Insights studio
Buy & Sell Insurance Explained | AS Brokers SA
How Buy & Sell Insurance protects your business when a shareholder dies or becomes disabled — and why the legal agreement matters as much as the cover.
AS Brokers Insight · Business Assurance
Protecting business continuity: the quiet importance of Buy & Sell Insurance
When a shareholder dies or becomes disabled, the survival of a business often depends on decisions made years earlier. Buy & Sell Insurance, paired with a sound legal agreement, is one of the most overlooked yet most important arrangements a co-owned business in South Africa can put in place.

Why this matters more than most owners realise
Many South African businesses rely heavily on a small number of key people. In family companies, partnerships, and closely held private companies, the owners are often the engine of the business. They hold the client relationships, the technical knowledge, the operational decisions, and the financial guarantees that keep the business moving.
When one of those owners dies unexpectedly or becomes permanently disabled, the business does not pause. Salaries still need to be paid. Suppliers still expect to be settled. Clients still expect service. And inside the boardroom, the surviving shareholders are suddenly faced with a quiet but urgent problem: What happens to the shares of the person who is no longer there?
Without a clear, funded plan, that question can quickly turn into disputes between the surviving owners and the deceased owner's family - sometimes leading to forced sales, frozen ownership, or the collapse of a perfectly profitable business. Succession planning is regularly neglected until it is too late, which is exactly why this conversation belongs on every business owner's annual review.
In plain language
What is Buy & Sell Insurance?
Buy & Sell Insurance is a funding mechanism, not a stand-alone product. It exists to support a legal agreement between business owners - usually called a buy-and-sell agreement - which sets out what must happen to a shareholder's interest in the business if that shareholder dies, becomes disabled, or in some cases retires.
In simple terms, the surviving shareholders agree to buy the affected owner's shares, and the deceased or disabled owner (or their estate) agrees to sell those shares to them. The insurance is then arranged to provide the cash required to make that purchase possible at the right moment.
The result, when structured correctly, is that the surviving owners gain full control of the business without having to scramble for funding, and the deceased owner's family receives fair value for the shares - in cash - rather than being left with a stake in a business they may not be involved in, may not understand, and may not be able to sell easily.
A practical South African example
Imagine a successful engineering firm in Gauteng owned equally by three shareholders. The business has grown steadily for fifteen years. One of the owners passes away unexpectedly in their early fifties. He leaves behind a spouse, two children, and a one-third shareholding in a business none of them have ever worked in.
The surviving owners want to continue running the business as before, ideally without an outside party at the boardroom table. The family needs cash - to settle the estate, to maintain their standard of living, and to pay any liquidity required by the executor. The business itself does not have a spare third of its capital value sitting in a bank account.
Without a properly funded buy-and-sell arrangement, this is the moment where relationships strain, valuations are disputed, and good businesses sometimes break down. With one in place, the cash is available, the agreement is clear, and the transition happens with dignity on both sides.

The risks of having no agreement in place
When a co-owned business has no buy-and-sell agreement - or has one that is outdated and unfunded - the risks tend to surface all at once, and at the worst possible moment.
- Disputes between survivors and families. Without a pre-agreed price, valuation method, and process, negotiations become emotional and adversarial.

Dataset >>
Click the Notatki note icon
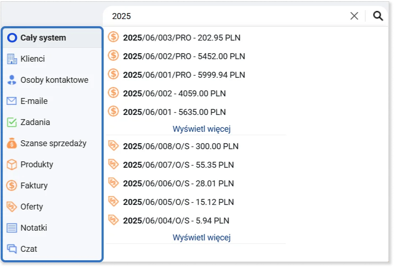The width and height of the screenshot is (394, 267). click(x=12, y=228)
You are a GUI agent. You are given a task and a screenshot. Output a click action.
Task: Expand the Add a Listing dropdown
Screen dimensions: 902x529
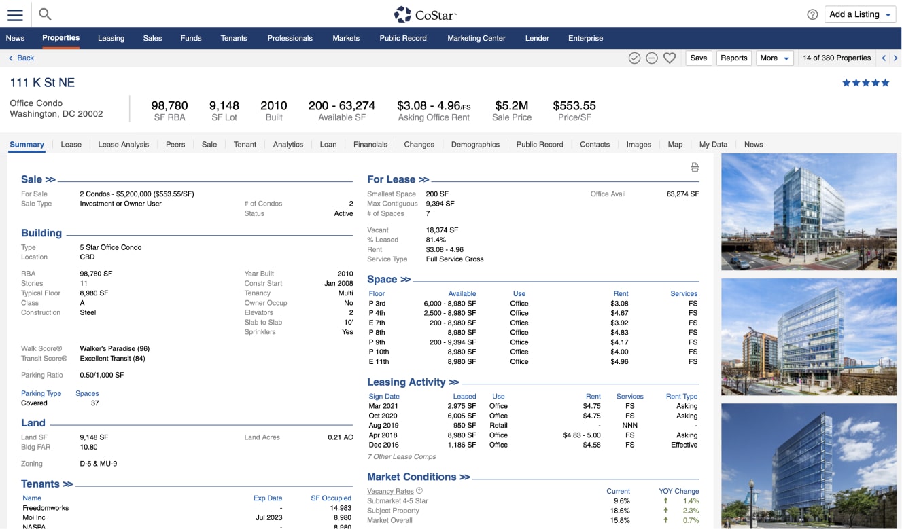pyautogui.click(x=861, y=14)
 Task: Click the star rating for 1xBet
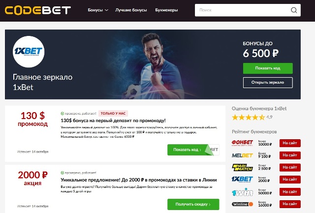click(x=248, y=117)
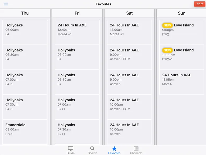Tap the Channels list icon
206x155 pixels.
(x=136, y=149)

Instructions >>
**1.** Name the things that, according to the Buy & Sell Insurance article, business owners hold to keep the business moving.
**2.** Set down the Buy & Sell Insurance article word for word, from "A practical South" up to and including "ever worked in.".
You won't need the listing for any of this.

The solutions >>
**1.**
- Client relationships
- Technical knowledge
- Operational decisions
- Financial guarantees

**2.**
A practical South African example
Imagine a successful engineering firm in Gauteng owned equally by three shareholders. The business has grown steadily for fifteen years. One of the owners passes away unexpectedly in their early fifties. He leaves behind a spouse, two children, and a one-third shareholding in a business none of them have ever worked in.